Getting high on the stoop of a brownstone in the middle oh harlem. Doesn't get much more hey arnold than this.
I am full of burrito and curiosity
just wrote a 6 page paper on my blackberry. including 3 sources. college is teaching me good things so far.
We were both halfway out the window trying to give each other high fives over the roof while the dude was going 150.
He just referred to himself as a sharp shooter. I had sex with that.

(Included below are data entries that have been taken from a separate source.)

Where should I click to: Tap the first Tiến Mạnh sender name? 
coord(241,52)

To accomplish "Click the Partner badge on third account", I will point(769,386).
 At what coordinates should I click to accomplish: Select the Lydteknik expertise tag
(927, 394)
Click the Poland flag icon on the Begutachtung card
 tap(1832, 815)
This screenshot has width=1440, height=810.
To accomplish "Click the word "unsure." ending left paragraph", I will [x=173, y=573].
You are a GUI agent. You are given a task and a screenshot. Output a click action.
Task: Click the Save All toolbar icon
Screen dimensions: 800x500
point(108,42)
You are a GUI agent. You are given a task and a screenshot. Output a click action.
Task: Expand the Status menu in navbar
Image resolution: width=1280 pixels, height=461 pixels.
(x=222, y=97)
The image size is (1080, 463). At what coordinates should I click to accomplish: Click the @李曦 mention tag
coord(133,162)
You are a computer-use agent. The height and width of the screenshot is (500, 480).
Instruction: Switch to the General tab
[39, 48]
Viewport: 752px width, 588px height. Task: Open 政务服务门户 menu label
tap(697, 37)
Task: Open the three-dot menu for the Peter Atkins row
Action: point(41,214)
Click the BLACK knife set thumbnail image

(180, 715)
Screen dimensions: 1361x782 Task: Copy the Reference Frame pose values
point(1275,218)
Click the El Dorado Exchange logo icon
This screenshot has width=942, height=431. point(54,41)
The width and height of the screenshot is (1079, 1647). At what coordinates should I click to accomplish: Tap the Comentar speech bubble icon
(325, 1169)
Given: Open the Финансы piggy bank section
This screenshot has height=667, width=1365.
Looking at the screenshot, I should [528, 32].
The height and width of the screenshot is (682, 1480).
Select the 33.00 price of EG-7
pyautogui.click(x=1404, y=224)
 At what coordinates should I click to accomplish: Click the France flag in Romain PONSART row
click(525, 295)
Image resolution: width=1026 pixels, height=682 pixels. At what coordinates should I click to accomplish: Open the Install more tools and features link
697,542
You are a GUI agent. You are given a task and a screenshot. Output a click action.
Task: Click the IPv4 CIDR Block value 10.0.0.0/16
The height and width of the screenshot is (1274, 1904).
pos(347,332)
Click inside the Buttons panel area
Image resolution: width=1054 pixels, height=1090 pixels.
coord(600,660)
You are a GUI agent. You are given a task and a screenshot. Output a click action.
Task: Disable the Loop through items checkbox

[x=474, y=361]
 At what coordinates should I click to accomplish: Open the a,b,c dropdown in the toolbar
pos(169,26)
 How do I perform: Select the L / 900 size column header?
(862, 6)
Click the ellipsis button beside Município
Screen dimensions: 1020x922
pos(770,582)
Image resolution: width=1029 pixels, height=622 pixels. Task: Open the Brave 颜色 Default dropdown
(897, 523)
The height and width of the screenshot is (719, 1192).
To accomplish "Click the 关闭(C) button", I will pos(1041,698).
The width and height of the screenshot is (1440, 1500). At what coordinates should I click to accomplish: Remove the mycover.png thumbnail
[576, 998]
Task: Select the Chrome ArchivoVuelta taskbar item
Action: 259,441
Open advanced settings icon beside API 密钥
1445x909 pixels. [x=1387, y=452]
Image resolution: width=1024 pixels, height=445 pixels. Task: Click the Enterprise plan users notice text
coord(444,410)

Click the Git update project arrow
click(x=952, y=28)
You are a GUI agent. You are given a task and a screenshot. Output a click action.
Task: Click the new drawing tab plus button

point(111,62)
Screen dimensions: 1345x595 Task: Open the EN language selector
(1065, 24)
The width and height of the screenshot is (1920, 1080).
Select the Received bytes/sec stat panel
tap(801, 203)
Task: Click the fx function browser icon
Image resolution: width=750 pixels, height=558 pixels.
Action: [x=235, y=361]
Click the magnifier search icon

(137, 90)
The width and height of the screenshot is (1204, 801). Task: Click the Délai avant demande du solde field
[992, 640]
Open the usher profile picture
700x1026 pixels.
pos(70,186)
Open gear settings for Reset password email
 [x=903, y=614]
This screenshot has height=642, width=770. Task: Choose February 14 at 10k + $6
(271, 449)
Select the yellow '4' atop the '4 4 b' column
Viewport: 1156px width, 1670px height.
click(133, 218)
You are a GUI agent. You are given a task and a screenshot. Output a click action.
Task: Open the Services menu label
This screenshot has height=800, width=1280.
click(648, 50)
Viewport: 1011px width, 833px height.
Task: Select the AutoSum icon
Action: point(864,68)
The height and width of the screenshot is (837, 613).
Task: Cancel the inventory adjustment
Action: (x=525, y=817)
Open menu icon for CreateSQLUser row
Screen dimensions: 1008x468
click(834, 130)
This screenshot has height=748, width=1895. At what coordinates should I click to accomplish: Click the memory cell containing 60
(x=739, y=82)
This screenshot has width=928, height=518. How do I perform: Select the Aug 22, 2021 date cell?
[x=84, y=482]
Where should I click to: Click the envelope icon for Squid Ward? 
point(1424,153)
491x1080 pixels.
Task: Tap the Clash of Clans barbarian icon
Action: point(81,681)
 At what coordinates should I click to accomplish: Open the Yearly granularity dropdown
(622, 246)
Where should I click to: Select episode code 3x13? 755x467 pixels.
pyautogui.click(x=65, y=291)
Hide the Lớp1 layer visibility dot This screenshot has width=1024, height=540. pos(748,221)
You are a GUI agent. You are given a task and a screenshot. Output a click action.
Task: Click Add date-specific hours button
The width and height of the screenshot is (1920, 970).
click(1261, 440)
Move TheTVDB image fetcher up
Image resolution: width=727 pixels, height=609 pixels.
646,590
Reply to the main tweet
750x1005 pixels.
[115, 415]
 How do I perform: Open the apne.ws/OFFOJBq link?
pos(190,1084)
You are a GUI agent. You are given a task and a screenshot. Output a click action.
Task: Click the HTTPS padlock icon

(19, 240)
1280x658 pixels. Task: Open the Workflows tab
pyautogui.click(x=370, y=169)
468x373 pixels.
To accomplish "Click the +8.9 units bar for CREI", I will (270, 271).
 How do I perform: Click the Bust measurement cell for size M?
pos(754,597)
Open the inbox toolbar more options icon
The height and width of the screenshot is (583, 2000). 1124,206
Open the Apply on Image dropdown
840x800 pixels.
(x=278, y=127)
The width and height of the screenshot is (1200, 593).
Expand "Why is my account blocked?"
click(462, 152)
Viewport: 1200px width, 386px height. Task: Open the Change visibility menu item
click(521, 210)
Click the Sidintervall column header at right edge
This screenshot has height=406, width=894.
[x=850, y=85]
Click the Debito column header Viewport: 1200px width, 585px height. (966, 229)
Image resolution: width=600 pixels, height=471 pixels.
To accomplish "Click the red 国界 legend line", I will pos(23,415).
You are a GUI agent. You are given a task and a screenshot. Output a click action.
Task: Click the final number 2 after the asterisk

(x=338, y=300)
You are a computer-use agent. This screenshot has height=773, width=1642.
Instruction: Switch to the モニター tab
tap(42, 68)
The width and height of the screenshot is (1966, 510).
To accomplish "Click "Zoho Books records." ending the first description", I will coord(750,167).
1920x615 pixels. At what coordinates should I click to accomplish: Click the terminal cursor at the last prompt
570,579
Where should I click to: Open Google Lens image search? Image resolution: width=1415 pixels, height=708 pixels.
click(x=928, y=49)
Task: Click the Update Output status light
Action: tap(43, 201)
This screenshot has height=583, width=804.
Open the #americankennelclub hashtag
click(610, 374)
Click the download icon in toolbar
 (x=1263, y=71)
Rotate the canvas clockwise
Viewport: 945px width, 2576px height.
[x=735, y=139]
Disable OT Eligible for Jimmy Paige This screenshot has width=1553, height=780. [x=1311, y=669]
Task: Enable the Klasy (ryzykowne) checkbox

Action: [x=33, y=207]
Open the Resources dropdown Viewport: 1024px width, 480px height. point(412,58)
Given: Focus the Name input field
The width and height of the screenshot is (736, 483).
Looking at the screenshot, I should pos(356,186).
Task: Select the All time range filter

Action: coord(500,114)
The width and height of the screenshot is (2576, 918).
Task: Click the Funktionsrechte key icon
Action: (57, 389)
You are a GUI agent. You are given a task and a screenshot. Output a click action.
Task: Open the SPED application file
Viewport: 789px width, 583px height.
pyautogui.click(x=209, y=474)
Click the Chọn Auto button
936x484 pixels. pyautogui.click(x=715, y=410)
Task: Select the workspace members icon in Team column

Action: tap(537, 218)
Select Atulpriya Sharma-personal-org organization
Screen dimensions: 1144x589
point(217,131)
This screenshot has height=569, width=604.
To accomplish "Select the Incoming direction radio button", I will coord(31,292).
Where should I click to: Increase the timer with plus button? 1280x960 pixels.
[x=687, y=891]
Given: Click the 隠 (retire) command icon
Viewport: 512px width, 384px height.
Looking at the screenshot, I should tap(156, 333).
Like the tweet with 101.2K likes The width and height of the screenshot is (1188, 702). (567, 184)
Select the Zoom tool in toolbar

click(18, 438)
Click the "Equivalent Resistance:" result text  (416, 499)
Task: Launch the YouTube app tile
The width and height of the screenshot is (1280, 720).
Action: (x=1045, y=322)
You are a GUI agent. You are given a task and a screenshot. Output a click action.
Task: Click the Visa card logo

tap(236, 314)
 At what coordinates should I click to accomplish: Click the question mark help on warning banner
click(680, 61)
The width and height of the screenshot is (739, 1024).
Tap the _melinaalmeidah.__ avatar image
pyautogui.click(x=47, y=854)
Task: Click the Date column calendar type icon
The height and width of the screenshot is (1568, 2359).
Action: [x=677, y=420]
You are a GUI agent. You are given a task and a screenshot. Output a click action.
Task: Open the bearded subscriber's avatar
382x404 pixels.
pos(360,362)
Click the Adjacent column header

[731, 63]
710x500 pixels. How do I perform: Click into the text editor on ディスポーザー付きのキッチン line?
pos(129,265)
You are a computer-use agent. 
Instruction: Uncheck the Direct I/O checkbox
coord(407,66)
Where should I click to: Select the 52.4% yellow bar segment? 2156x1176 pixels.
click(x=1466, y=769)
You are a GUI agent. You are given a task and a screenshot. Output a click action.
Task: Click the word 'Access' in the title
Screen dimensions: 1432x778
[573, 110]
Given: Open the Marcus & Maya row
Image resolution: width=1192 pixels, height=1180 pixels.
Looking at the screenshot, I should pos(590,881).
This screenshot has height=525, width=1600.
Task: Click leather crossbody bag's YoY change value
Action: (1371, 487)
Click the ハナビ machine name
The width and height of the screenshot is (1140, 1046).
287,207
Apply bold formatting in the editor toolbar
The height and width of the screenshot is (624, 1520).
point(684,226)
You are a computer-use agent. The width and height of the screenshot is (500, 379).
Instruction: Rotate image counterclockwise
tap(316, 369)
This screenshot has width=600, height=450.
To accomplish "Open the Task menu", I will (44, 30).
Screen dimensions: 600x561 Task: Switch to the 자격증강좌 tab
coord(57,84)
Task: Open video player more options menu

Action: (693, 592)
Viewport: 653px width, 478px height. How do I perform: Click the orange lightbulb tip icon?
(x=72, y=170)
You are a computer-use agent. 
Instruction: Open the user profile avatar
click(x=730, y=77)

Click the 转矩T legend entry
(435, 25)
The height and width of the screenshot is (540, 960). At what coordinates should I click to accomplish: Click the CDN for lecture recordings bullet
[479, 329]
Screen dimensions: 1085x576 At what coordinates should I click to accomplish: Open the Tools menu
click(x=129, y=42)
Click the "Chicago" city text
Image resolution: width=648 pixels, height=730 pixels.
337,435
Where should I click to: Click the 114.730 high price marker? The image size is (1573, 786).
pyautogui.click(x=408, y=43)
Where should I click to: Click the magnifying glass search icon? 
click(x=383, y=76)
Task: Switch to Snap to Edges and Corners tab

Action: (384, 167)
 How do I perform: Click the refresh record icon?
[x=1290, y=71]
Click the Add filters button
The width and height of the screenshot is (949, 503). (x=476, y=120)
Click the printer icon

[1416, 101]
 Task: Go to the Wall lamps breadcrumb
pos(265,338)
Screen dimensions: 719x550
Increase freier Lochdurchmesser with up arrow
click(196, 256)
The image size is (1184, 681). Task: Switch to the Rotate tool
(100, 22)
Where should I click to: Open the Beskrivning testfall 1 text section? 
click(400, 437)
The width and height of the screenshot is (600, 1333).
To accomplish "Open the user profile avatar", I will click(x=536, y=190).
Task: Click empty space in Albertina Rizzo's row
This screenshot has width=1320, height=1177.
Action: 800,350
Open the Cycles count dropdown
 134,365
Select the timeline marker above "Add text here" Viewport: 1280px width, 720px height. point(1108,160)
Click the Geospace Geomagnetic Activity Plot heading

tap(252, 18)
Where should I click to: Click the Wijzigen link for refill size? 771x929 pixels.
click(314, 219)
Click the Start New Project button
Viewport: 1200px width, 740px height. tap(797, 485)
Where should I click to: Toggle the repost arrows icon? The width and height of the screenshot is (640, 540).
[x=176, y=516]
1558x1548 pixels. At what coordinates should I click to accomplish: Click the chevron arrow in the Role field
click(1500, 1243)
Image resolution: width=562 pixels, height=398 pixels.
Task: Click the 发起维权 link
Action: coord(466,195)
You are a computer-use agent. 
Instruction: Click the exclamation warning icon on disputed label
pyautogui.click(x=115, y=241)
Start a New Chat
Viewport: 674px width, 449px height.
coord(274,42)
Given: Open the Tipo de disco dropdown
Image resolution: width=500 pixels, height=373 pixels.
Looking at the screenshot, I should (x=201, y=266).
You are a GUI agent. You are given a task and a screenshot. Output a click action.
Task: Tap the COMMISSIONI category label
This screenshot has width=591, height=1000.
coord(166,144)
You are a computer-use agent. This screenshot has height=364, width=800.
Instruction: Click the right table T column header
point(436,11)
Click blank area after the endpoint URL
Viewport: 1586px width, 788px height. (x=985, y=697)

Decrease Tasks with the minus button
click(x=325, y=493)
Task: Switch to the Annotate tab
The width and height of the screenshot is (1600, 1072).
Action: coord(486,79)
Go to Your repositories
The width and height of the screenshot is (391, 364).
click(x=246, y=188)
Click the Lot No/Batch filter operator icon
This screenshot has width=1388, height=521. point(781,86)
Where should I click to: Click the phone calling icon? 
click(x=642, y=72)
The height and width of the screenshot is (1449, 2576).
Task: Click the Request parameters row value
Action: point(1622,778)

don't forget friday is see who can get the most free drinks at the gay bar contest. winner gets $50
I was so drunk. I apparently did a flip over the balcony using it as monkey bars. Ya I hurt a bit today
I didnt say frisky time, just alone time, to chat, or watch a show, or stare into one anothers eyes, or souls, or asses, whatever you straight people do
I threw up outside of a cab while waiting in a drive thru Mexican line while others who i don't know watched from their cars while they ate. Dinner and a show.
Can't feel body but making pizza rolls
We ate sushi in a hospital bed, then fucked in a bathroom while I wore a gown. Pretty sure she's the one
She was pretty impressed that I led all thirty of us back to campus in my state of drunk. Evidently so impressed that she now refers to me as "Moses" in bed.
Its that time in the evening when I've had a few cocktails and wish you'd make a video about the packers and Jack Daniels.
We played wedding bingo. I made out with the maid of honor and fucked one of the bride’s sorority sisters. But I needed to get with the groom’s cousin, a mother-in-law to be, or the wedding planner to win and I came up short.